The application for the marriage is submitted a month prior to the marriage, under the Special Marriages Act of 1954

Marriage Registrar
Image Courtesy: freepressjournal.in

Bhopal (Madhya Pradesh): “We are planning to ask the marriage registrars and other institutions which are involved in conducting marriages, to conduct police verification to check love jihad cases”, said home minister Narottam Mishra to the media here on Thursday, December 15.

The controversial minister then added that in these institutions the application for the marriage is submitted a month prior to the marriage. So, the Marriage Registrar Bureau and other institutions involved in the registration process like the notary can be asked to perform police verification of the applicants before conducting the marriage.

This controversial and blatantly unconstitutional statement seeks to authorize an invasion on both the privacy of individuals and their autonomy. An ultra right wing hysteria –clearly sanctioned by the political class is actually criminalizing inter-caste and inter-faith co-habitation; phenomena that the Special Marriages Act was especially enacted for.

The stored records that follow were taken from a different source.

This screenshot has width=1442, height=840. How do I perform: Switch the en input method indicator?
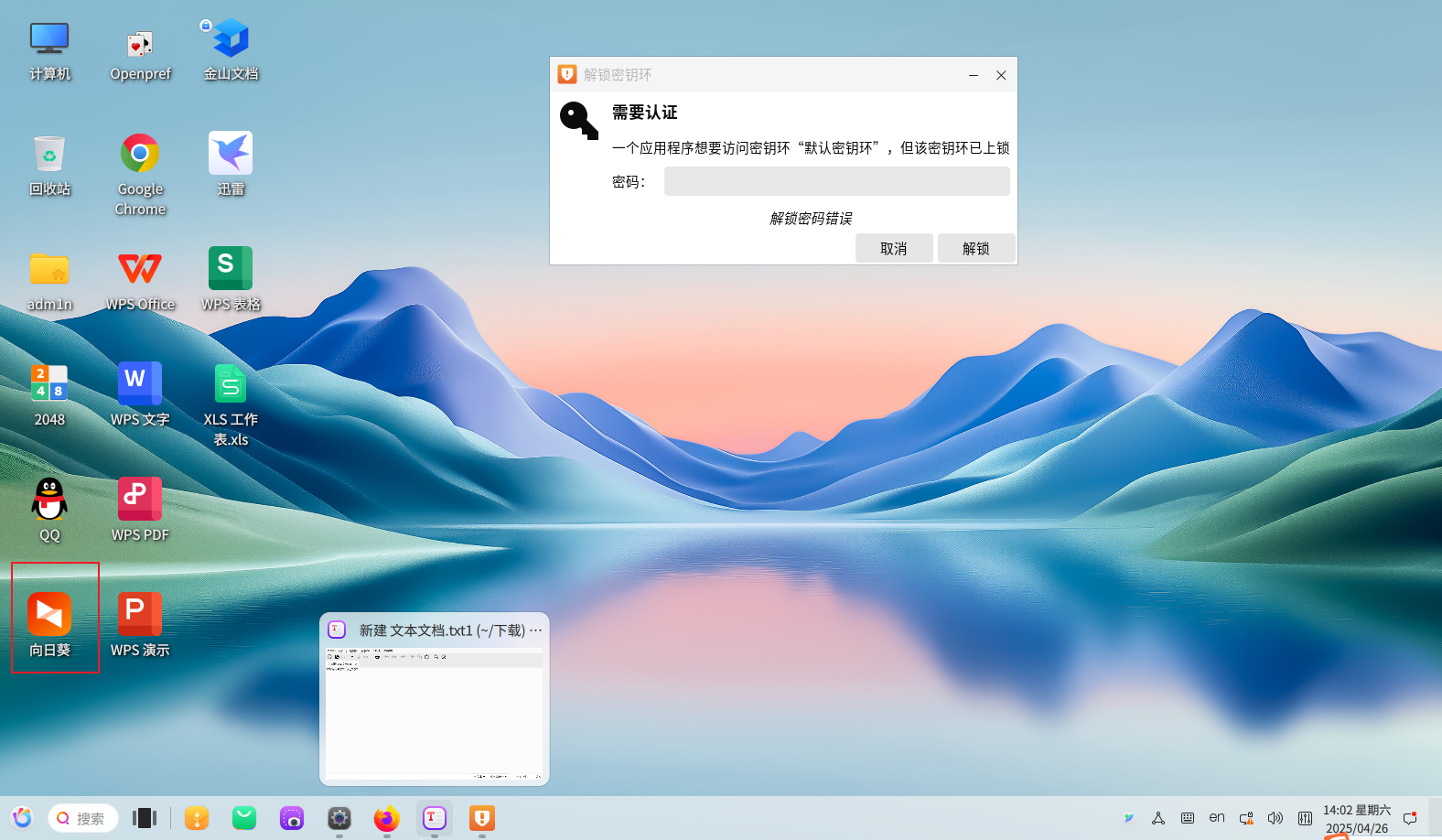tap(1216, 817)
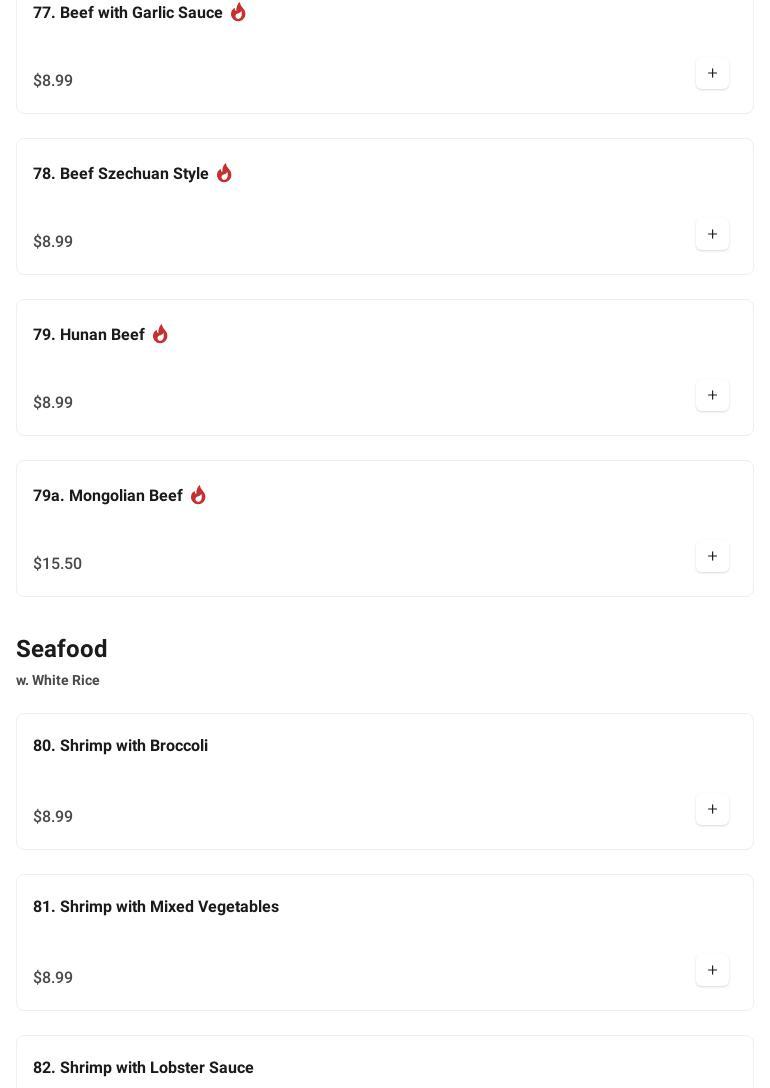The height and width of the screenshot is (1088, 770).
Task: Add Hunan Beef using plus icon
Action: [x=712, y=395]
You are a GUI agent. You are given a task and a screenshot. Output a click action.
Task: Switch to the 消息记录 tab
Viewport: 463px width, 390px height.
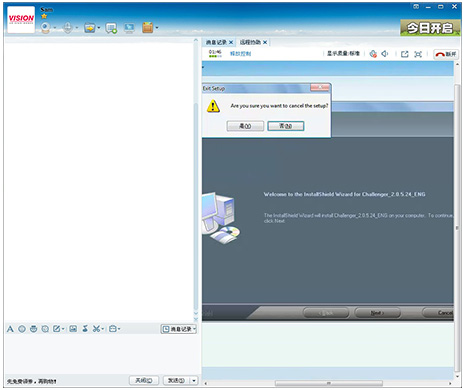(216, 42)
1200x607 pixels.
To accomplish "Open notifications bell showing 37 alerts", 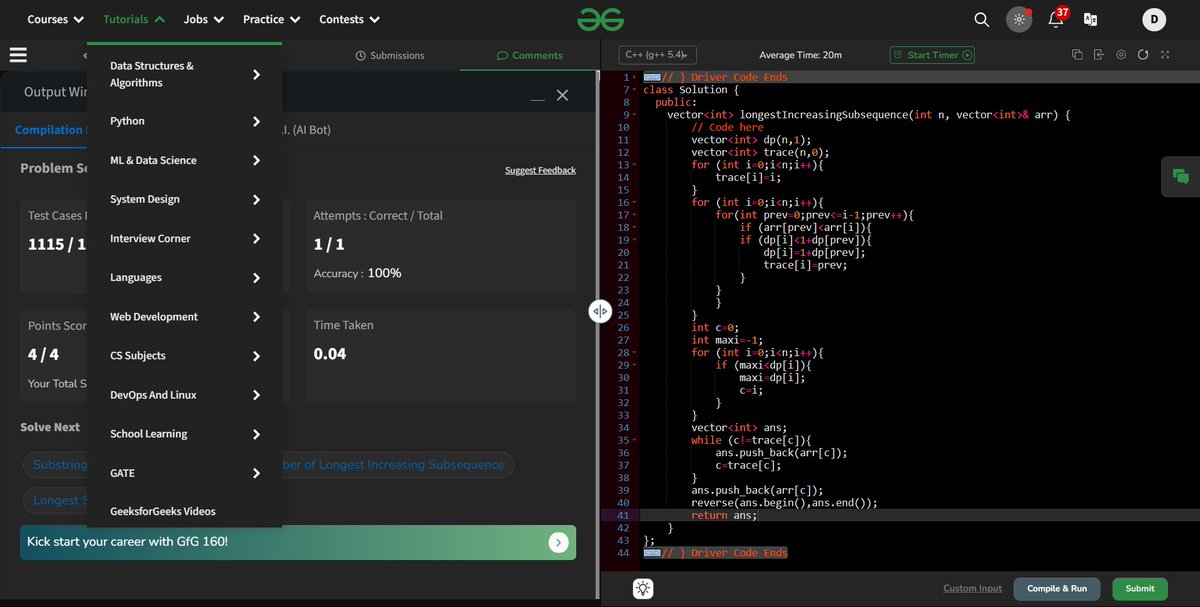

In Madhya Pradesh the Freedom of Religion Act 2021 was passed to “curb religious conversions” carried out solely for the purpose of marriage. Citizens for Justice and Peace (cjp.org,in) has challenged the constitutionality of this law in 2020. Recently the Madhya Pradesh High Court too has struck down the most controversial sections. Section 5 of the act prohibits unlawful conversion from one religion to another by use of misrepresentation, force, undue influence, coercion and any other fraudulent means like allurement, or promise of marriage. “Offenders” of the act can face an imprisonment of one to five years.

MP HC bars coercive acts by government

On November 18, 2022, a division bench of the Madhya Pradesh High Court barred the state government from using coercion against anyone who disobeys section 10 of the MP Freedom of Religion Act, which requires anyone who wishes to convert to another religion to notify the district administration in advance. The petitioners had asked the court to invalidate the MP Freedom of Religion Act 2021 as being unconstitutional.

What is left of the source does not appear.